Re: [PATCH] ext4: Add extend check to prevent BUG() in ext4_es_end

From: Theodore Ts'o
Date: Mon Nov 28 2022 - 16:16:45 EST


On Tue, Oct 11, 2022 at 11:38:37AM -0700, Tadeusz Struk wrote:
> On 9/30/22 13:25, Tadeusz Struk wrote:
> > Syzbot reported an issue with ext4 extents. The reproducer creates
> > a corrupted ext4 fs image in memory, and mounts it as a loop device.
> > It invokes the ext4_cache_extents() and ext4_find_extent(), which
> > eventually triggers a BUG() in ext4_es_end() causing a kernel crash.
> > It triggers on mainline, and every kernel version back to v4.14.
> > Add a call ext4_ext_check_inode() in ext4_find_extent() to prevent
> > the crash.
> >
> > To: "Theodore Ts'o"<tytso@xxxxxxx>
> > Cc: "Andreas Dilger"<adilger.kernel@xxxxxxxxx>
> > Cc:<linux-ext4@xxxxxxxxxxxxxxx>
> > Cc:<linux-kernel@xxxxxxxxxxxxxxx>
> > Cc:<stable@xxxxxxxxxxxxxxx>
> >
> > Link:https://syzkaller.appspot.com/bug?id=641e7a4b900015c5d7a729d6cc1fba7a928a88f9
> > Reported-by:syzbot+a22dc4b0744ac658ed9b@xxxxxxxxxxxxxxxxxxxxxxxxx
> > Signed-off-by: Tadeusz Struk<tadeusz.struk@xxxxxxxxxx>
>
> Any comments/feedback on this one?

Hi, I can't replicate the problem using the syzkaller repro:

root@kvm-xfstests:/vdc# /vtmp/repro
[ 14.840406] loop0: detected capacity change from 0 to 1051
[ 14.840965] EXT4-fs (loop0): ext4_check_descriptors: Checksum for group 0 failed (60935!=0)
[ 14.841468] EXT4-fs error (device loop0): ext4_ext_check_inode:520: inode #2: comm repro: pblk 0 bad header/extent: invalid magic - magic 9fe4, entries 42, max 0(0), depth 0(0)
[ 14.842188] EXT4-fs (loop0): get root inode failed
[ 14.842401] EXT4-fs (loop0): mount failed

And by inspection, if there is a corrupted inode, it should have been
caught much sooner, in ext4_iget():

} else if (!ext4_has_inline_data(inode)) {
/* validate the block references in the inode */
if (!(EXT4_SB(sb)->s_mount_state & EXT4_FC_REPLAY) &&
(S_ISREG(inode->i_mode) || S_ISDIR(inode->i_mode) ||
(S_ISLNK(inode->i_mode) &&
!ext4_inode_is_fast_symlink(inode)))) {
if (ext4_test_inode_flag(inode, EXT4_INODE_EXTENTS))
ret = ext4_ext_check_inode(inode);
else
ret = ext4_ind_check_inode(inode);
}
}
if (ret)
goto bad_inode;

... and this check has been around for quite some time.

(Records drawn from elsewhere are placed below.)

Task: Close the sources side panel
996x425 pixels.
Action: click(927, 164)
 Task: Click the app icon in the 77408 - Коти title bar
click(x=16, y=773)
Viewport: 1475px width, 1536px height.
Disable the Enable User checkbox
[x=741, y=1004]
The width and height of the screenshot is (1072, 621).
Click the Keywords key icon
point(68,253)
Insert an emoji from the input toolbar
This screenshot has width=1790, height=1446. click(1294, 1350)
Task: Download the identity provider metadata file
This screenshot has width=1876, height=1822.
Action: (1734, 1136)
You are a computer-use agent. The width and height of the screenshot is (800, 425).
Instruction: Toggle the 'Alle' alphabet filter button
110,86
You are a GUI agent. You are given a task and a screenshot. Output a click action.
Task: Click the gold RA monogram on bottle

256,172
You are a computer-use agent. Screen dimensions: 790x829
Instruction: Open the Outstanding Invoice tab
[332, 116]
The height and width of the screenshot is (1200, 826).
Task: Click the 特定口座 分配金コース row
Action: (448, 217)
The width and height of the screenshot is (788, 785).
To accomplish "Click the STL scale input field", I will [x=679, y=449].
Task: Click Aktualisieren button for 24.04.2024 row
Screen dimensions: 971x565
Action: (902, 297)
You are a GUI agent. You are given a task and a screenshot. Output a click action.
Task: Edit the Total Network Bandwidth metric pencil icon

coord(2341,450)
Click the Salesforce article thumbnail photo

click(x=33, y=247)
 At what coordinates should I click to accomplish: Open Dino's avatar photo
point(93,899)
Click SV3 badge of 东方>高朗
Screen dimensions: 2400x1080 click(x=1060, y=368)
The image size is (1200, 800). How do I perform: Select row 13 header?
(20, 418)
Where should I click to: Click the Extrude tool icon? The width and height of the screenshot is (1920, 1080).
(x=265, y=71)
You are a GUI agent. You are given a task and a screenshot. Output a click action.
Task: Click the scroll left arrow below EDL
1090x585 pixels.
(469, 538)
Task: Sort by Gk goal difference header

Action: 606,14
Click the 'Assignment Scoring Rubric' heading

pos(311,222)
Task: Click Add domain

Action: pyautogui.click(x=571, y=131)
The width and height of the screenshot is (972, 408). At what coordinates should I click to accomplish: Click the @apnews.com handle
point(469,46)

It's much more efficient to check for a corrupted inode data structure
at the time when the inode is read into memory, as opposed to every
single time we try to lookup a logical->physical block map, in
ext4_find_extent().

If you can reproduce a failure on a modern kernel, please let me know,
but it looks like syzkaller had only reported it on androd-54,
android-5-10, linux-4.14, and linux-4.19 in any case.

Cheers,

- Ted